(begin)

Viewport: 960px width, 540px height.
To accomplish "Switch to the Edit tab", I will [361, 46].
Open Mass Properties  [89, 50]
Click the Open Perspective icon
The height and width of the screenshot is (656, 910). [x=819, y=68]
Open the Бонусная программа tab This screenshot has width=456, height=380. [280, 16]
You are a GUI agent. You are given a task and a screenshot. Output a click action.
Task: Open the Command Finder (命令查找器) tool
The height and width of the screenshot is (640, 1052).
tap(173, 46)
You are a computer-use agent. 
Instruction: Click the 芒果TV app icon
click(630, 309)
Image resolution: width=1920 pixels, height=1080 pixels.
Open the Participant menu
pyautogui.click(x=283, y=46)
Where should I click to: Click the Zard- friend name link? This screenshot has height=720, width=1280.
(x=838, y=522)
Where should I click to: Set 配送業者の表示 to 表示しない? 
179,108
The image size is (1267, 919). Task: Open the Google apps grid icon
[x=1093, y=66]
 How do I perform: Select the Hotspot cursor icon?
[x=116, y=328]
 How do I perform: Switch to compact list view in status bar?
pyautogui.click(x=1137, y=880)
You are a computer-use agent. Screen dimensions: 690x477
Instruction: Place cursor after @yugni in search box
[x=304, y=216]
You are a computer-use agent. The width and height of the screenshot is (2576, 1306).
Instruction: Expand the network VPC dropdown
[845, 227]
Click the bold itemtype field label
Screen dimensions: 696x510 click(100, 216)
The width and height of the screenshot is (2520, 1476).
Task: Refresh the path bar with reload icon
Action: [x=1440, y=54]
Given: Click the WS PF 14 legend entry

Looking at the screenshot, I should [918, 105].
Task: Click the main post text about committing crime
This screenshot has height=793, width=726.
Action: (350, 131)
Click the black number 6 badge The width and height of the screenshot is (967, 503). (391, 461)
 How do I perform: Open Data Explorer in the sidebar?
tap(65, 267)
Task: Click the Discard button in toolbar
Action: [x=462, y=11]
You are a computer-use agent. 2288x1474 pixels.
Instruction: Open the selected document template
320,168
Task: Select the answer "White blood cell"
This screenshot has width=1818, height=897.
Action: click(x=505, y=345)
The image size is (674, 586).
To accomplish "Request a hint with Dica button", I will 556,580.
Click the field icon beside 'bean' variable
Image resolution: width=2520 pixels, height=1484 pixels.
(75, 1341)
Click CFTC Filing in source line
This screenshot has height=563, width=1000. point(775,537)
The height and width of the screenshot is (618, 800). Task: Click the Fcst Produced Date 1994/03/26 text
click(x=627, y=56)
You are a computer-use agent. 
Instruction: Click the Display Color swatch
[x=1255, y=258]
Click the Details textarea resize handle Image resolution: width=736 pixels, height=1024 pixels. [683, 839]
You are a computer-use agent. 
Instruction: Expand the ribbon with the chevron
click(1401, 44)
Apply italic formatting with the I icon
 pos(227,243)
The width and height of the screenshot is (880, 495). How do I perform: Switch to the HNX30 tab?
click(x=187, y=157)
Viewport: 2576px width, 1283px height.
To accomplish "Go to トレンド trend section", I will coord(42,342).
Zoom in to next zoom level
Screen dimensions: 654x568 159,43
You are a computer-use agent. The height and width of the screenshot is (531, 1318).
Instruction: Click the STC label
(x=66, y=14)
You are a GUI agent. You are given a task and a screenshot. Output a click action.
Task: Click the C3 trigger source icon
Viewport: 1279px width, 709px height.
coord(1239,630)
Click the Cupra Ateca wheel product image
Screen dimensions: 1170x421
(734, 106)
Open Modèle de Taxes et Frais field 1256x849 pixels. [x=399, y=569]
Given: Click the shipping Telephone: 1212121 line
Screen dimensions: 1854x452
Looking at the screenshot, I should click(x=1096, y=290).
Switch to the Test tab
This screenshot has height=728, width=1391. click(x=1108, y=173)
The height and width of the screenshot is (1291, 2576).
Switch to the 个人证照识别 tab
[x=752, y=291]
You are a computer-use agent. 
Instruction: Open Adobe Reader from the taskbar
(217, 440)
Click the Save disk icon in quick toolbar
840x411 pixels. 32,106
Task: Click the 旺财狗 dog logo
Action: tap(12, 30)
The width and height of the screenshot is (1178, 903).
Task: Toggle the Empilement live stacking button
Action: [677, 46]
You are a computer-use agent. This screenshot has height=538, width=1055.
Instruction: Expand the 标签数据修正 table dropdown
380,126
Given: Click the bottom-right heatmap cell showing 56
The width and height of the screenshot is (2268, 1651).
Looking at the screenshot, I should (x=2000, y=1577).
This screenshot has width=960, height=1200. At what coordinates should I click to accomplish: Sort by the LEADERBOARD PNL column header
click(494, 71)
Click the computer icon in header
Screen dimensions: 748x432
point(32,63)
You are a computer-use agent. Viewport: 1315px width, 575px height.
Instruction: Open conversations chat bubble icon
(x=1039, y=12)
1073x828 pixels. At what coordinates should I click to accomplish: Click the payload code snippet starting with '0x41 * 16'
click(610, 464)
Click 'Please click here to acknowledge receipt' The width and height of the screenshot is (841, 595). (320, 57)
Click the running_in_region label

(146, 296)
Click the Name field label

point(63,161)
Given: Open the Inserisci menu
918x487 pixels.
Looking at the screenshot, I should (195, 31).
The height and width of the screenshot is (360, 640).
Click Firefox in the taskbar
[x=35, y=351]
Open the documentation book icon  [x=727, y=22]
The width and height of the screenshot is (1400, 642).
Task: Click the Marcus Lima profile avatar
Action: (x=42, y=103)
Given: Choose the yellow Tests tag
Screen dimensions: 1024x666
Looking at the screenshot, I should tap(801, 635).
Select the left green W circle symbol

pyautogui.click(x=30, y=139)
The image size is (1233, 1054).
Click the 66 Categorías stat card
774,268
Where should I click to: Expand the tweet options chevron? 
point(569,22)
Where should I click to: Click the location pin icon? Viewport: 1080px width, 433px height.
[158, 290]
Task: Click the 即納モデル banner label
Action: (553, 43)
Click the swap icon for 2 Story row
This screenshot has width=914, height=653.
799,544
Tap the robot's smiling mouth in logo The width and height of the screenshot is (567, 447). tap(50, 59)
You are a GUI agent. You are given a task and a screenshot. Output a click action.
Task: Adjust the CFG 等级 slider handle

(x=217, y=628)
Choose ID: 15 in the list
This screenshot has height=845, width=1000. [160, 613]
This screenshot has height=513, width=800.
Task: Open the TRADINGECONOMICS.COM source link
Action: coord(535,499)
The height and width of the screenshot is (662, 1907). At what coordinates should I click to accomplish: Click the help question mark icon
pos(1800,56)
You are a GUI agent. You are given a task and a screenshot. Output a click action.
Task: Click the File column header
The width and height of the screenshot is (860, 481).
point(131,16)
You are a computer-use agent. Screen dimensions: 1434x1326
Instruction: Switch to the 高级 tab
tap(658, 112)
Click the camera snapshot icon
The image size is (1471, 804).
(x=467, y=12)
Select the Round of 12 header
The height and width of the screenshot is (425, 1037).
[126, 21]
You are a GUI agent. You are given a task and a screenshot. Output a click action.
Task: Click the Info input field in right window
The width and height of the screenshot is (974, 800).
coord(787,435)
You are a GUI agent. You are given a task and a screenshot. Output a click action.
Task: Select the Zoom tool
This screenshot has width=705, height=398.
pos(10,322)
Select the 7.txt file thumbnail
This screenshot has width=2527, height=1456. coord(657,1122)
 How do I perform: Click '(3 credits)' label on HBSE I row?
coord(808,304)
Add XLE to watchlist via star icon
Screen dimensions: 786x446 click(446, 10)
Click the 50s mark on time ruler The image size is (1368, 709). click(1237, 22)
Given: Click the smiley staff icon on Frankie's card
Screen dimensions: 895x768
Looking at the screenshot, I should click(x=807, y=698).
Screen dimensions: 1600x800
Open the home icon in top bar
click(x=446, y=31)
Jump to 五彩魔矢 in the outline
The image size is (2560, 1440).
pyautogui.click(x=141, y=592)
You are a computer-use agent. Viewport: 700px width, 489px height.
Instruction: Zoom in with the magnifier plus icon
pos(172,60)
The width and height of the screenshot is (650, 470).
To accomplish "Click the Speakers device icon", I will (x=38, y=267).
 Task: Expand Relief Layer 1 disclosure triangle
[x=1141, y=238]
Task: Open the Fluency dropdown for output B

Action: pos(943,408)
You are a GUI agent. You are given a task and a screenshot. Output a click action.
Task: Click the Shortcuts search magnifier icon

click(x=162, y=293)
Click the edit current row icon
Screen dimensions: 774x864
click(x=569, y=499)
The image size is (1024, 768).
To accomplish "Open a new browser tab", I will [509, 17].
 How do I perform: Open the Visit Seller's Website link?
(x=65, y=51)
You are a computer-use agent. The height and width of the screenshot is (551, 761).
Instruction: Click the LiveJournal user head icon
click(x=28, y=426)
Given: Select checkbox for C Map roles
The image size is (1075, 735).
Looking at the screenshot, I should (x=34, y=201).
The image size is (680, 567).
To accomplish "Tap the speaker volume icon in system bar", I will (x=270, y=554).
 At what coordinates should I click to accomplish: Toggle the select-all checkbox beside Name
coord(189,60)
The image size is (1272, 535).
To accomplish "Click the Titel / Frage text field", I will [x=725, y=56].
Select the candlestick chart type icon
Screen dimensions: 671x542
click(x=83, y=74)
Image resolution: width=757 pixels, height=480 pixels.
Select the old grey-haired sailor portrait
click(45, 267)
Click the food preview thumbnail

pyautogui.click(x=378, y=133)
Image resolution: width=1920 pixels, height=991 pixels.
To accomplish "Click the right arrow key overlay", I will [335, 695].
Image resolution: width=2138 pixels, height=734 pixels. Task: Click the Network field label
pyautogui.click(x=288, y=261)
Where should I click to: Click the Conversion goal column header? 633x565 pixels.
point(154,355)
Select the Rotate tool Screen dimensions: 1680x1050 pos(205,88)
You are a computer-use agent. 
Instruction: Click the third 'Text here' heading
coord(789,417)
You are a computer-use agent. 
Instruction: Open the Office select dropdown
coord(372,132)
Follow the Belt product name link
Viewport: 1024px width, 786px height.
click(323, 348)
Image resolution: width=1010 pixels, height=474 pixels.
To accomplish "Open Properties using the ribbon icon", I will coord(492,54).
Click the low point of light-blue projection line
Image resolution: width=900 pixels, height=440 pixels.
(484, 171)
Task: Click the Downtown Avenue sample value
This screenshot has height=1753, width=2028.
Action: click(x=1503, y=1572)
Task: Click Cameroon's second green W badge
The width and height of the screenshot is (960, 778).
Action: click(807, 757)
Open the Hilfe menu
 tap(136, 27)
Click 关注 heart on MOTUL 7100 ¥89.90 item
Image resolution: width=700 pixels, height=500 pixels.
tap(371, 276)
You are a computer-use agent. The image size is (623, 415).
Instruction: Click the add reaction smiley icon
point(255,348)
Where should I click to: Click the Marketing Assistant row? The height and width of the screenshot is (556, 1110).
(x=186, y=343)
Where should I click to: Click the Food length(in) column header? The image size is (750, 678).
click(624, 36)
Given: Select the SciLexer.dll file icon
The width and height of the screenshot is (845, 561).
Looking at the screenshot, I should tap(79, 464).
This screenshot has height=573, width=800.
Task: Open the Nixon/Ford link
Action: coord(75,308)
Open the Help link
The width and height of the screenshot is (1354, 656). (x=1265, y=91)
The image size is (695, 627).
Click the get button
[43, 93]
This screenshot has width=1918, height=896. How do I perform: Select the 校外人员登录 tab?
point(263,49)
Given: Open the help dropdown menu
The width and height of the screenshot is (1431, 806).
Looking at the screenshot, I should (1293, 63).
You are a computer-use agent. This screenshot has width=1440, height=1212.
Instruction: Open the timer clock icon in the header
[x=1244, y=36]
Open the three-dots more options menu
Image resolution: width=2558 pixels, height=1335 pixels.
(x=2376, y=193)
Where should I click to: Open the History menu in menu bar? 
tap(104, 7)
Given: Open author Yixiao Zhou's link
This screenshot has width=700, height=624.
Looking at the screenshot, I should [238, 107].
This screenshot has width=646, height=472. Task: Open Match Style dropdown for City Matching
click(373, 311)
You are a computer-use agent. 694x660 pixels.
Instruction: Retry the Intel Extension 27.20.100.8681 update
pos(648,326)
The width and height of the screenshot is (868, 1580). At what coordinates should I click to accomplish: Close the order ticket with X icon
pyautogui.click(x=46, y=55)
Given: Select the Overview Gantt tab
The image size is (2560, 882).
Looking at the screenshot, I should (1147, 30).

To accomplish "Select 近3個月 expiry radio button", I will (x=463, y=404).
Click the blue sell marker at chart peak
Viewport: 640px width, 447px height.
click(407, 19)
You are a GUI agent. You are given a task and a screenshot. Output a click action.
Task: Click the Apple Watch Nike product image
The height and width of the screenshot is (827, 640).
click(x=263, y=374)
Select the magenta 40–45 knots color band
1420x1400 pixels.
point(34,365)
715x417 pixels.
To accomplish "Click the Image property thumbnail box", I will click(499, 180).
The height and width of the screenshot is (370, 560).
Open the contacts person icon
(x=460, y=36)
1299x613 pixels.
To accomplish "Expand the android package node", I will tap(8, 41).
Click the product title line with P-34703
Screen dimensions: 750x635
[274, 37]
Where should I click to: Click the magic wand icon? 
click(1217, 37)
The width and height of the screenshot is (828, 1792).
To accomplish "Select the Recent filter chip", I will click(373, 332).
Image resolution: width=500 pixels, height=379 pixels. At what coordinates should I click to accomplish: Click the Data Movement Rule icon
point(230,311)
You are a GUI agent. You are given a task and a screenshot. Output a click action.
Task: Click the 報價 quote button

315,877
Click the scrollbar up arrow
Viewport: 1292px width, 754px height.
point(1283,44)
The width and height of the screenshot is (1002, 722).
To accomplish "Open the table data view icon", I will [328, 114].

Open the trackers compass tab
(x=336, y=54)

(end)

• GIVEN PROBLEM
Please give the lines of the rows as a Markdown table with the columns No. and Text, numbering each line and leaving out blank lines. Begin at the line that contains "Task: Select the answer" and stop after the line that contains "Click the Details".

• TASK SOLUTION
| No. | Text |
|---|---|
| 1 | Task: Select the answer "White blood cell" |
| 2 | This screenshot has width=1818, height=897. |
| 3 | Action: click(x=505, y=345) |
| 4 | The image size is (674, 586). |
| 5 | To accomplish "Request a hint with Dica button", I will 556,580. |
| 6 | Click the field icon beside 'bean' variable |
| 7 | Image resolution: width=2520 pixels, height=1484 pixels. |
| 8 | (75, 1341) |
| 9 | Click CFTC Filing in source line |
| 10 | This screenshot has height=563, width=1000. point(775,537) |
| 11 | The height and width of the screenshot is (618, 800). Task: Click the Fcst Produced Date 1994/03/26 text |
| 12 | click(x=627, y=56) |
| 13 | You are a computer-use agent.  |
| 14 | Instruction: Click the Display Color swatch |
| 15 | [x=1255, y=258] |
| 16 | Click the Details textarea resize handle Image resolution: width=736 pixels, height=1024 pixels. [683, 839] |